SESUATU BERNAMA KEPERCAYAAN

1.4K 115 0
                                    

"Karaaaaa... Buruan turun. Alfa nungguin tuh."

Suara Vanilla menggema di seluruh penjuru rumah keluarga Adinata pagi itu. Mendengar nama 'Alfa', Karamel buru-buru membereskan buku dan peralatan sekolahnya. Jam di dinding menunjukkan pukul enam lewat dua puluh menit. Rencananya, Karamel akan mampir dulu ke rumah Devan untuk memberikan bekal yang sengaja dibuatnya untuk Alfa.

Semalam Alfa bilang bahwa hari ini dia masih ingin beristirahat. Kondisinya memang masih kurang fit. Tapi lelaki itu malah muncul dirumahnya sepagi ini tanpa memberitahu lebih dulu.

"Ya ampun, Alfa. Itu muka kamu kenapa lebam-lebam begitu?" Mama berteriak heboh. Menarik tangan Alfa mendekat, dan meneliti setiap inchi luka diwajah lelaki itu.

"Ah nggak apa-apa kok, Tan. Kemarin jatuh pas waktu ngehindarin kucing nyebrang tiba-tiba."

"Naik motor?"

"Iya, Tan." Alfa meringis gugup. Menggaruk tengkuknya yang tidak gatal.

Karamel tahu Alfa sedang berbohong. Bagaimana mungkin dia jatuh naik motor sedangkan kemarin waktu dirumah Devan lelaki itu membawa mobilnya.

"Udah ke dokter, Al?" Tanya Papa ikutan khawatir.

"Udah kok, Om."

"Aduh lain kali hati-hati ya, Al. Bentar, tante punya salep ampuh yang bisa cepet ngeringin luka. Tante ambil dulu, ya."

Alfa mengangguk pelan.
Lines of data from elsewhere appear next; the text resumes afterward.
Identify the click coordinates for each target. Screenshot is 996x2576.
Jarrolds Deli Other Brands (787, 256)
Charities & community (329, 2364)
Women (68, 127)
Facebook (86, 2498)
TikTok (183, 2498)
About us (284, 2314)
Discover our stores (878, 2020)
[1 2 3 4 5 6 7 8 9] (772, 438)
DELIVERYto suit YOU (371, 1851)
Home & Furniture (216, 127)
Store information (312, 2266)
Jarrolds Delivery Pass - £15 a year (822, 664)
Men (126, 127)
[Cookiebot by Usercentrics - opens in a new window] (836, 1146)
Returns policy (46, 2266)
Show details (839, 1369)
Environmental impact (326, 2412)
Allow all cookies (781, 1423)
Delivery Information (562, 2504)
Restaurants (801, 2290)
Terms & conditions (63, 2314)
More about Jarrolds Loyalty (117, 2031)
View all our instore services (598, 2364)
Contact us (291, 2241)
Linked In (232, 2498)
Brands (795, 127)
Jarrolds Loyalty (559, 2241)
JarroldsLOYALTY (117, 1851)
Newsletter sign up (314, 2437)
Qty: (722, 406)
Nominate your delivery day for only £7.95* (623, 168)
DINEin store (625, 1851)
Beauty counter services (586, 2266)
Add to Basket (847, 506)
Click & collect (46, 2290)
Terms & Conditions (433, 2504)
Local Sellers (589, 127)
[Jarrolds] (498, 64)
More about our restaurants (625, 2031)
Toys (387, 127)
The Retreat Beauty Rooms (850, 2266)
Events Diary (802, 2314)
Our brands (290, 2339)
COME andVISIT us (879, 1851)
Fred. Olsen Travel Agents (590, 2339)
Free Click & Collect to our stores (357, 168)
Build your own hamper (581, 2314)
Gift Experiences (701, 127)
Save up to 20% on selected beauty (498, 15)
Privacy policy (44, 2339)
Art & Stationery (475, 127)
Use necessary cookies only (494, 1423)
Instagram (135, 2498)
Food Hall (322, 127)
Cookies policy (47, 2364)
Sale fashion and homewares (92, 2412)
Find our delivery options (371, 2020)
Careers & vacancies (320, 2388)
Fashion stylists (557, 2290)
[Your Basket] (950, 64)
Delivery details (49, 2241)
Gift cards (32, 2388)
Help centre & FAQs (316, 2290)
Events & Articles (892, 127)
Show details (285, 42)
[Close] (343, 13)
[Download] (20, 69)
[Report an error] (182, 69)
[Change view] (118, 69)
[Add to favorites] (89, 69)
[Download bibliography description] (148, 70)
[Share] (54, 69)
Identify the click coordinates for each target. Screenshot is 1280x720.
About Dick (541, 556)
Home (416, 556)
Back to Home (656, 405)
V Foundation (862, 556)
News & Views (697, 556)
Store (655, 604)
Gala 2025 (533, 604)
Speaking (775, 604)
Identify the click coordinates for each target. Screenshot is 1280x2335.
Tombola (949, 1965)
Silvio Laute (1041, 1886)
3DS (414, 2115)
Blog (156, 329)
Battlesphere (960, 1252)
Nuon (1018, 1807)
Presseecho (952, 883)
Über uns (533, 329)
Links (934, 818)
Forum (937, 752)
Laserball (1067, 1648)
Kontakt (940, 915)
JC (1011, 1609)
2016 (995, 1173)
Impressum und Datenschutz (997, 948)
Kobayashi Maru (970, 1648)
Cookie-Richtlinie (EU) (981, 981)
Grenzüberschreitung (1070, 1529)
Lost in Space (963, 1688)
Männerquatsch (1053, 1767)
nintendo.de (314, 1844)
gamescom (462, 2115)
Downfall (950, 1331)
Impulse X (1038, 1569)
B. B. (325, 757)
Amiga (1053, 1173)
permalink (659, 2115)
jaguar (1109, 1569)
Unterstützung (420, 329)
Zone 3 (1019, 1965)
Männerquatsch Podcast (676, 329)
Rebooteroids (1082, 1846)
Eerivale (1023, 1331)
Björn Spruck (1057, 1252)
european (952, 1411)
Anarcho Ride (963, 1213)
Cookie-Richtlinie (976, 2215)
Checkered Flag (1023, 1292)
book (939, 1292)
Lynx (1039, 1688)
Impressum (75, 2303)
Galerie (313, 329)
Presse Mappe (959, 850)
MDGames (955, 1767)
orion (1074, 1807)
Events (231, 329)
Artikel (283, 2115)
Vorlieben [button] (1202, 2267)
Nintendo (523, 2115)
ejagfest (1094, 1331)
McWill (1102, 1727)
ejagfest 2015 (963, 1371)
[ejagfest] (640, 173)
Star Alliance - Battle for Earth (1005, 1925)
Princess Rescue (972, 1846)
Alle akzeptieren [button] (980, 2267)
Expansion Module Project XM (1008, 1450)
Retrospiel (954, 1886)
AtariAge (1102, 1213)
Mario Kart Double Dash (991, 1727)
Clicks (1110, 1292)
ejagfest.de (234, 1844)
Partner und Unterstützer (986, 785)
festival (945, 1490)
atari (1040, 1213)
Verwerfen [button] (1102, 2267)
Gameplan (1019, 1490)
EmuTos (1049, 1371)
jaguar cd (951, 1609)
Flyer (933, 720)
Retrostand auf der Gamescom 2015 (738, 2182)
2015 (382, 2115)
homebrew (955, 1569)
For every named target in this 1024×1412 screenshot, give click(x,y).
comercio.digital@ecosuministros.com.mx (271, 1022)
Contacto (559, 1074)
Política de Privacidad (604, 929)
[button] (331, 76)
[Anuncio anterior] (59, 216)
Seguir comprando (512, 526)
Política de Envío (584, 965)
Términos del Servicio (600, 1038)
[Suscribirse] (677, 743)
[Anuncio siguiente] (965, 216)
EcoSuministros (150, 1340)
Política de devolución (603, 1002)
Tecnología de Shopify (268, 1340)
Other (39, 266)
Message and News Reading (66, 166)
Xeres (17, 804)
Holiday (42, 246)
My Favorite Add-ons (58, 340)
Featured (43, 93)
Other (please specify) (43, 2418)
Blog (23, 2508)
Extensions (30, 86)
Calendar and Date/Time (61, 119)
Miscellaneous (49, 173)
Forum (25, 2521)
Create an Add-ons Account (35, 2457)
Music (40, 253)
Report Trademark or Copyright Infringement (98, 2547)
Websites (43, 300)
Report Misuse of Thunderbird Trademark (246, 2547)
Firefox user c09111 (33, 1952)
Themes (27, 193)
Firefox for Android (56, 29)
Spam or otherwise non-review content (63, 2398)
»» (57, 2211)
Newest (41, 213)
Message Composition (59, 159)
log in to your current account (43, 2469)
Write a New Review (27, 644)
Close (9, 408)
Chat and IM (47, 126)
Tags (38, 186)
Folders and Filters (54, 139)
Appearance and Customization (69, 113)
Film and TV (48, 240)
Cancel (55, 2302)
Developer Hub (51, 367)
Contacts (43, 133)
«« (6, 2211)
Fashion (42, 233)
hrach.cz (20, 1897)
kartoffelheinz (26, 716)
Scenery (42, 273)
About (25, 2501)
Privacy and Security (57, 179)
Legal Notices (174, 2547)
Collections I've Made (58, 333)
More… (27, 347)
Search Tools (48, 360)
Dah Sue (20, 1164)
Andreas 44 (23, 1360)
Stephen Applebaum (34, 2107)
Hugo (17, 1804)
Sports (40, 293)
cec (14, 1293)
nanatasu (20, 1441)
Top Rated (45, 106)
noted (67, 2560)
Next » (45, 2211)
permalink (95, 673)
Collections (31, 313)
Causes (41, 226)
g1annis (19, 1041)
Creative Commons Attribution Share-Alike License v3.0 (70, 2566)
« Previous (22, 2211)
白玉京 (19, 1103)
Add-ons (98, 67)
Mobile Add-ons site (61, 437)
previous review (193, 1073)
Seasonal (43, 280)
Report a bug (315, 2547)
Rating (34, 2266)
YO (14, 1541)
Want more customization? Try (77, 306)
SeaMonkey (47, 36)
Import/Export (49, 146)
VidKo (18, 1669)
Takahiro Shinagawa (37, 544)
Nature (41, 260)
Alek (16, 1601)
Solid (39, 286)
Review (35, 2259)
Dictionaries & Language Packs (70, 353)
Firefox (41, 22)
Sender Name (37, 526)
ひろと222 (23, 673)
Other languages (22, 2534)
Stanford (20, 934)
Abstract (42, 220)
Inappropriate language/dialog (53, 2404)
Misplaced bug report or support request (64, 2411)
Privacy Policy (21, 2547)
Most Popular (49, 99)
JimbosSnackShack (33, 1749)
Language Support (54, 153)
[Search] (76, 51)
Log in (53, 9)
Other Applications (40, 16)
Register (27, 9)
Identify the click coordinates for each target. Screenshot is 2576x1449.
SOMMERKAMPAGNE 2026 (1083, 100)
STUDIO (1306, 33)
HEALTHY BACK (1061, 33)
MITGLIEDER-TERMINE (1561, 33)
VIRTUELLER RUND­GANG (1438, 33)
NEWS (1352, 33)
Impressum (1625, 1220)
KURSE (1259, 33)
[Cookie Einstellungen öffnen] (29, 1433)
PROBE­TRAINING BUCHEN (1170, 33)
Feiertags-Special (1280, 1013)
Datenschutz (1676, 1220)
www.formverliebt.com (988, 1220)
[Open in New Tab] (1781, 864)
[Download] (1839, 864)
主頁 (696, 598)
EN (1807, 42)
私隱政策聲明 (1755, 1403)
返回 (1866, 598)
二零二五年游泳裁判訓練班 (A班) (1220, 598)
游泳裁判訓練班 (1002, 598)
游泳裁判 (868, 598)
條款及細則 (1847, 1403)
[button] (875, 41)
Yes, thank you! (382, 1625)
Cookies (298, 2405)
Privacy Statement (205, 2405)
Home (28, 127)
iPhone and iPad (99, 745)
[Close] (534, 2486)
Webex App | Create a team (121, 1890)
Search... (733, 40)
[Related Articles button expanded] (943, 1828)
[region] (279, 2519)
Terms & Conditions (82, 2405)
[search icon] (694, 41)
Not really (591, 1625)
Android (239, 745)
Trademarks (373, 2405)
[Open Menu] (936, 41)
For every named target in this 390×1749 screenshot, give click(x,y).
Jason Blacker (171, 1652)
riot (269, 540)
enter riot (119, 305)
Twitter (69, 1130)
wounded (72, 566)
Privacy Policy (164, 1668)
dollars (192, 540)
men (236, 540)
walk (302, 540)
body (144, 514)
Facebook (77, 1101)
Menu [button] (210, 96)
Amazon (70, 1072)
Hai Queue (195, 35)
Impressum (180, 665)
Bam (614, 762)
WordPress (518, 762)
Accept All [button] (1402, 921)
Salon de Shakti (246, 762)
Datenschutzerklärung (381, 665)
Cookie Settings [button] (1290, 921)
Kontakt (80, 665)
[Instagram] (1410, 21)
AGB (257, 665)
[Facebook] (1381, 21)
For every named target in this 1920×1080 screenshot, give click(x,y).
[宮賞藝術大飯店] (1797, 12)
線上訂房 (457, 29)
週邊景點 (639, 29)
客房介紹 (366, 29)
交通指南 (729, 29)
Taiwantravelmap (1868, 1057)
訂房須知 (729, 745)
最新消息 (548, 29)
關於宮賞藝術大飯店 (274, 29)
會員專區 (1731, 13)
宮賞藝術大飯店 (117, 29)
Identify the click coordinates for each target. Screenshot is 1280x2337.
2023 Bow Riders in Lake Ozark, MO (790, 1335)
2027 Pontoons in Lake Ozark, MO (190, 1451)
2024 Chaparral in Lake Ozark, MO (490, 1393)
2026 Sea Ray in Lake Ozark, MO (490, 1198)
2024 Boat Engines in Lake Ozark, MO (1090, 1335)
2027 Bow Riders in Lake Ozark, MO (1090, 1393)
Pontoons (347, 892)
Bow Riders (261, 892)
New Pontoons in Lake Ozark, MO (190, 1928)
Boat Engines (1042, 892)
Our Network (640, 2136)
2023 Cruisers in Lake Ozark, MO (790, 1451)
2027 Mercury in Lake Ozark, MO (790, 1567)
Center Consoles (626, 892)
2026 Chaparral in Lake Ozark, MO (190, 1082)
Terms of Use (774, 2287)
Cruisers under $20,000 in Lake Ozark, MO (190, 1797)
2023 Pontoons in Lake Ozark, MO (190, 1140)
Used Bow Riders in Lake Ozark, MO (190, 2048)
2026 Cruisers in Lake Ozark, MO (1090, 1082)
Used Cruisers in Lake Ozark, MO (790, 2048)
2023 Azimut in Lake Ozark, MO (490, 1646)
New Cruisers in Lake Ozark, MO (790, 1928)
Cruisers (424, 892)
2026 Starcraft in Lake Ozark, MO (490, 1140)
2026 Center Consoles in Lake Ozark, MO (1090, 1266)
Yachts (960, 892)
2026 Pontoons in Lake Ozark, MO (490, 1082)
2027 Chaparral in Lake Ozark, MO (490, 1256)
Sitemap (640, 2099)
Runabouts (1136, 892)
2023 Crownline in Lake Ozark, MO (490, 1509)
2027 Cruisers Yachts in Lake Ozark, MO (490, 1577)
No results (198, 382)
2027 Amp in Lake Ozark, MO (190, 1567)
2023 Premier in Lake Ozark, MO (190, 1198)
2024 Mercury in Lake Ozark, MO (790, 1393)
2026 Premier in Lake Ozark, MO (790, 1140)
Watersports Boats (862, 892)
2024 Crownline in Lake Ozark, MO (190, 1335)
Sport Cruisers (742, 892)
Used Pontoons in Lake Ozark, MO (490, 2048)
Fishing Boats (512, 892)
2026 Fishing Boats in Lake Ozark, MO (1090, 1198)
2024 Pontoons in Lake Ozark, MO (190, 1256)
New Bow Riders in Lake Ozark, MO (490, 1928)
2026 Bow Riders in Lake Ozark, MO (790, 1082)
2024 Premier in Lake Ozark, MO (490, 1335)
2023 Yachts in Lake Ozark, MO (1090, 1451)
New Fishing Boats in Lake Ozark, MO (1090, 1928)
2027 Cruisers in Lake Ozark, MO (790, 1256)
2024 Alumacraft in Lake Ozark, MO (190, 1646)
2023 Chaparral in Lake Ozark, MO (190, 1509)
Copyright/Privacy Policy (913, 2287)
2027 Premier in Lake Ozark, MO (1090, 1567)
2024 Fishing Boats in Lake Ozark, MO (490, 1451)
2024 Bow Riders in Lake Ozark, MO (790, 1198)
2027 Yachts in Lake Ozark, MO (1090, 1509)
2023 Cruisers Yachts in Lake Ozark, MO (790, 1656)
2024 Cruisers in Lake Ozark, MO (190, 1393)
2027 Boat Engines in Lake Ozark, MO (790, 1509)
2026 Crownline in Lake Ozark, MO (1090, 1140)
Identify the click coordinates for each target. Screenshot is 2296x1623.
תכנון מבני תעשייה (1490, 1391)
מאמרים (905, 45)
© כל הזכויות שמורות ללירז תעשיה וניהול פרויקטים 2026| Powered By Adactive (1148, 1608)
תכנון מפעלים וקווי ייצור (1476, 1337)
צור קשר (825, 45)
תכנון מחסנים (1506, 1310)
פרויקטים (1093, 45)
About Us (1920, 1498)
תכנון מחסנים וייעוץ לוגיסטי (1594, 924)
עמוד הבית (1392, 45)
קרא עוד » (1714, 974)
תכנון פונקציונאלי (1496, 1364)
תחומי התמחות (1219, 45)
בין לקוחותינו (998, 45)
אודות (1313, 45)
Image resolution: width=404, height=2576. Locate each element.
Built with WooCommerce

Karamel menghampiri lelaki itu. Menatap dalam mata hitam legam milik Alfa yang seolah menyimpan banyak rahasia.

"Kamu udah enakan?"

Alfa mengangguk. Pandangannya beralih ke sebuah kotak makan berwarna pink dipangkuan Karamel. "Itu apa, Ra?"

"Buat kamu." Karamel menyodorkan kotak makan itu. Yang diterima Alfa dengan senyum lebarnya.

"Jarang-jarang lho Karamel mau ke dapur. Om sampe kaget tadi pagi. Om kira maling." Celetuk Papa membuat wajah Karamel memerah.

"Awas keracunan lo, Al." Sahut Vanilla sambil mengigit setangkup roti selai nanas kesukaannya.

"Kakak apaan sih."

Karamel menutup wajahnya dengan kedua tangan. Membuat Papa, Vanilla dan Alfa tergelak melihat Karamel salah tingkah.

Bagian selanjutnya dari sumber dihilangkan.